Besides Advanced Access, CPR School
will also include lessons on improving management of
chronic disease patients and alternative ways of communicating
with patients, such as email and telephone follow-ups,
in an effort to make self-management easier.
DO
IT YOURSELF?
Many of these ideas are hardly new at all. So it should
follow that a resourceful physician collect some relevant
reading material from places like the US-based Institute
for Healthcare Improvement, learn the concepts and apply
them on her own, without a seven-month-long lesson plan
and without shelling out the HQC's asking price of $3,000
(or $4,500 for out-of-province physicians), right? Sadly
it doesn't usually work that way, say the experts.

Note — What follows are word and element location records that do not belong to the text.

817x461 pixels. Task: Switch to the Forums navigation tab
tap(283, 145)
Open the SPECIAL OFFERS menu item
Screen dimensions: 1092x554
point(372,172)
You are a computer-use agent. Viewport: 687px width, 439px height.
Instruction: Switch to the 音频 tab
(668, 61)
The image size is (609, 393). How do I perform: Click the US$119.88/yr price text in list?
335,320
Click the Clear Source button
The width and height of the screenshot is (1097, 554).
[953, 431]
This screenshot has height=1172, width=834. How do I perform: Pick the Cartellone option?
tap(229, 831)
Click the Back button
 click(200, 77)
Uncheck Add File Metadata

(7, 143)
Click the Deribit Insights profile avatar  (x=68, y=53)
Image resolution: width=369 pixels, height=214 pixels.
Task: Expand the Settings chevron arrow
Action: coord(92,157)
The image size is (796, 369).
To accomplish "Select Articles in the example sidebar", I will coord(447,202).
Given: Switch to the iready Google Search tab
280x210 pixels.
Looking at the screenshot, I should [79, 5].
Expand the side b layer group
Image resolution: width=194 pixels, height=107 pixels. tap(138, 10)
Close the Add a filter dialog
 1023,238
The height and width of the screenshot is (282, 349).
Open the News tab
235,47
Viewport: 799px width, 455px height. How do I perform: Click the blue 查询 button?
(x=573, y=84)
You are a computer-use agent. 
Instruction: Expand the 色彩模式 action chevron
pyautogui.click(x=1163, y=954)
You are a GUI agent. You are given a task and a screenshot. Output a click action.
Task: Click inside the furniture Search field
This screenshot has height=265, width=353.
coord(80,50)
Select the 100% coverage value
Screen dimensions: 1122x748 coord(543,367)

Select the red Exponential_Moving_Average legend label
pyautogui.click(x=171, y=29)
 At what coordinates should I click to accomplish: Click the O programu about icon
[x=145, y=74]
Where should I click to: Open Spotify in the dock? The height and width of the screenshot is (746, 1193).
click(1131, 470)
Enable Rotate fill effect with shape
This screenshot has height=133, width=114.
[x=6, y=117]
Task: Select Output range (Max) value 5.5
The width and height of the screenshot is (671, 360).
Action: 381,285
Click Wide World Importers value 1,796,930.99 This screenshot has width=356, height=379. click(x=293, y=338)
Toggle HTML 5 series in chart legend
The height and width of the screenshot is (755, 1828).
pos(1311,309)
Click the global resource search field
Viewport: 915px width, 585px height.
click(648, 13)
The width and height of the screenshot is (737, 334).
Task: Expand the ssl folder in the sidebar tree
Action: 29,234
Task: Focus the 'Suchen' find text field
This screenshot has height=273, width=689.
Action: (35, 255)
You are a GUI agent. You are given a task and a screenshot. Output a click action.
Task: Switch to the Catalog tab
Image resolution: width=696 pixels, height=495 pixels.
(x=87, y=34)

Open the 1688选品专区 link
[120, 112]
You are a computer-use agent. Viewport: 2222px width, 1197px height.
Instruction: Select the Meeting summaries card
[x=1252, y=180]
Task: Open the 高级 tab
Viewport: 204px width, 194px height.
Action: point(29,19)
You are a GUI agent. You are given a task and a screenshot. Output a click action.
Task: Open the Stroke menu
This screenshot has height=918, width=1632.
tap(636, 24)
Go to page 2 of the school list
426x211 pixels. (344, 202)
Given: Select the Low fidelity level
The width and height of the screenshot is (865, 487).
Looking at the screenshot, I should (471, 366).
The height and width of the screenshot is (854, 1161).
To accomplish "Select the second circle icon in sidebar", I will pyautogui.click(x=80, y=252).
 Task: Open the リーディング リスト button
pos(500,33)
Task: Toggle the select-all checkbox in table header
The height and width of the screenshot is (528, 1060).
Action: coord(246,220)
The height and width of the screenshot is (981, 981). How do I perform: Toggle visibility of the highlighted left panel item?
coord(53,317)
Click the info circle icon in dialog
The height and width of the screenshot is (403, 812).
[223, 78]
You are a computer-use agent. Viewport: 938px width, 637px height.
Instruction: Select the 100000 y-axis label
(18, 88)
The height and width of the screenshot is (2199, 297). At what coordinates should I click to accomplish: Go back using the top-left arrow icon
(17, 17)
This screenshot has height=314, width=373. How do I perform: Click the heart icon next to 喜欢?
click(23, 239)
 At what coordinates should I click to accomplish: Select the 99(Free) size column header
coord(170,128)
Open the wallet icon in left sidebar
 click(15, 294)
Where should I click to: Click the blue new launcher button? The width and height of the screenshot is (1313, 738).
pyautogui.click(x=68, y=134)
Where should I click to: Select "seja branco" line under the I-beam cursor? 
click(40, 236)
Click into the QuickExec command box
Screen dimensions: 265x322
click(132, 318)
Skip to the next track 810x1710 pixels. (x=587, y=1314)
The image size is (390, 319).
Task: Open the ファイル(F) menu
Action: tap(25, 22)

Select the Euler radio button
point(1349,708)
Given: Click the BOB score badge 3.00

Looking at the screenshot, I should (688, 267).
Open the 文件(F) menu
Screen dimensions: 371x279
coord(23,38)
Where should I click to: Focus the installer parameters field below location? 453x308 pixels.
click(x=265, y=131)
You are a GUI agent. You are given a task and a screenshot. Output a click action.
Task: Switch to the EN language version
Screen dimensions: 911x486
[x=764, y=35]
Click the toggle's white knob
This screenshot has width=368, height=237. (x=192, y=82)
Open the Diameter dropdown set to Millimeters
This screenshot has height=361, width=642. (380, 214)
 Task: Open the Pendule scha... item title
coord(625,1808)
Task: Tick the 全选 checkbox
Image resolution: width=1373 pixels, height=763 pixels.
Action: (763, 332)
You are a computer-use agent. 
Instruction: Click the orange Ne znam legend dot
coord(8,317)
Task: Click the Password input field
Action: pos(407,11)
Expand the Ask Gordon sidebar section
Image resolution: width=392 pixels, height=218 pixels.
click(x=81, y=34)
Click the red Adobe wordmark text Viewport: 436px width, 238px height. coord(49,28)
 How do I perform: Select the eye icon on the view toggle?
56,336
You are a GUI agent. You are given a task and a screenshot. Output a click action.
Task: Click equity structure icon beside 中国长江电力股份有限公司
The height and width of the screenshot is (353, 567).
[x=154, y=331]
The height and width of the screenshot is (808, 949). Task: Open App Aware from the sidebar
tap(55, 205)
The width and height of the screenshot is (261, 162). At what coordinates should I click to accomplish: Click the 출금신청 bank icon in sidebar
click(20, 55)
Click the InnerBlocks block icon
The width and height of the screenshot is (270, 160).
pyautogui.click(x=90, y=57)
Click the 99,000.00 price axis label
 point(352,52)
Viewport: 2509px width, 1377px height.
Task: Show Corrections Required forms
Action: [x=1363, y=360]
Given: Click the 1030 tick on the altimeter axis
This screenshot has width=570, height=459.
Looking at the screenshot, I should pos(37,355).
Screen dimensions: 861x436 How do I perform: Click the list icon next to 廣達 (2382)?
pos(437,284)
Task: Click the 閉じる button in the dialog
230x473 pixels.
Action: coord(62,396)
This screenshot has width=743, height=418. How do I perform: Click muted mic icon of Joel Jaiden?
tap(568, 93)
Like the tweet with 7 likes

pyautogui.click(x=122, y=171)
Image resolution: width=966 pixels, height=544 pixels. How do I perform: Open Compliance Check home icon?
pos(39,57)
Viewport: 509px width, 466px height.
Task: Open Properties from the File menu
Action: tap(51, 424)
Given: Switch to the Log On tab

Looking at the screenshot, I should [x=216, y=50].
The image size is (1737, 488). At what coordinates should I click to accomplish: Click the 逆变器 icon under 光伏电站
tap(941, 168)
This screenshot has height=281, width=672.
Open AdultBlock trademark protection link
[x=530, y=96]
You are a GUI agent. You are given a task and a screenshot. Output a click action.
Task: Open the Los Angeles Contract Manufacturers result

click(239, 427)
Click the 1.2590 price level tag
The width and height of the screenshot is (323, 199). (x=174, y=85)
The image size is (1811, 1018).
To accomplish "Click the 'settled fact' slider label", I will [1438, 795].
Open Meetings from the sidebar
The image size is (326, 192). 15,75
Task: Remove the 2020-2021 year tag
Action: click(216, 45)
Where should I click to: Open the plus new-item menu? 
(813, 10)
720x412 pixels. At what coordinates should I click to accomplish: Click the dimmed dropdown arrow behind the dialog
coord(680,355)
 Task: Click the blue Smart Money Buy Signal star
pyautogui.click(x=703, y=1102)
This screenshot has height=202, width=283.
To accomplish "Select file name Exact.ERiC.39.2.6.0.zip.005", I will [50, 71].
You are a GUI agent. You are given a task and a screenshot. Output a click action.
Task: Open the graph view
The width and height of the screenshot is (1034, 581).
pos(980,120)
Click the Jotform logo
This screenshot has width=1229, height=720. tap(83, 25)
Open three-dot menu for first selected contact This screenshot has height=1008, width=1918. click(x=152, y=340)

"What appears to be simple is not
always," says Ms Brossart. "When you think about supply
and demand, how many people are working, scheduling
it seems to be straightforward, but with the
nuances of how to change and modify them, I would suggest
self-teaching would be very difficult."
Nevertheless, some American practices
have been successful at self-teaching and implementing
the concepts behind CPR, admits Ms Tantau. "I've had
both experiences: 'We tried it and failed, can you help
us?' or, occasionally, I hear someone tried it and said
'It's the best thing we have ever done,'" she says.
"I think people are wise to get some help and support,
whether it's from us or a local health authority. This
is tough work. You can't dabble. It needs to be one
of your top three strategic goals or it won't happen."
At least several Canadian physicians
have been able to pull off the move to Advanced Access,
with varying degrees of success. Dr Mark O'Grady, a
Regina otolaryngologist, has been a devotee for over
three years now. Several other Saskatchewan doctors
have also made the change, including family physician
Carla Eisenhauer, whose wait times dropped from 17 days
to two, and urologist Kishore Visvanathan, who has been
blogging about his practice's experience on the HQC's
website (see Further Reading, above).
In an article published last month in Canadian Family
Physician, Halifax family physician Victoria Mitchell
wrote that her recent switch to Advanced Access brought
her wait time from 42 days to zero, eliminated no-shows,
improved continuity of care and made both her and her
patients happier.
To help the process along, suggests
Ms Brossart, physicians interested in trying their hand
at Advanced Access without attending CPR School might
want to consider hiring a consultant to come in and
help them out. Ms Tantau and her partner and co-inventor
of Advanced Access, Dr Mark Murray, offer consulting
services as Murray, Tantau & Associates; they have
experience working in Canada, with both family doctors
and specialists.
Given the steep price of CPR School,
self-learning, or hiring an expert for a brief consultation
may seem preferable to many physicians, though Ms Brossart
says the potential for savings from Advanced Access
reforms makes the program cost-effective. As well, the
Saskatchewan Medical Association and the provincial
government have stepped in to offer funding to pay the
full cost of tuition for ten of the thirty or so practices
that enrolled in this year's CPR School.
Another benefit of attending the
HQC's program in the future may emerge soon: Ms Brossart
says it's possible the program could be accredited for
CME if there's sufficient interest from physicians,
which she believes there will be. "I'm optimistic this
program is one that is going to be well received and
thought of in years ahead," she says.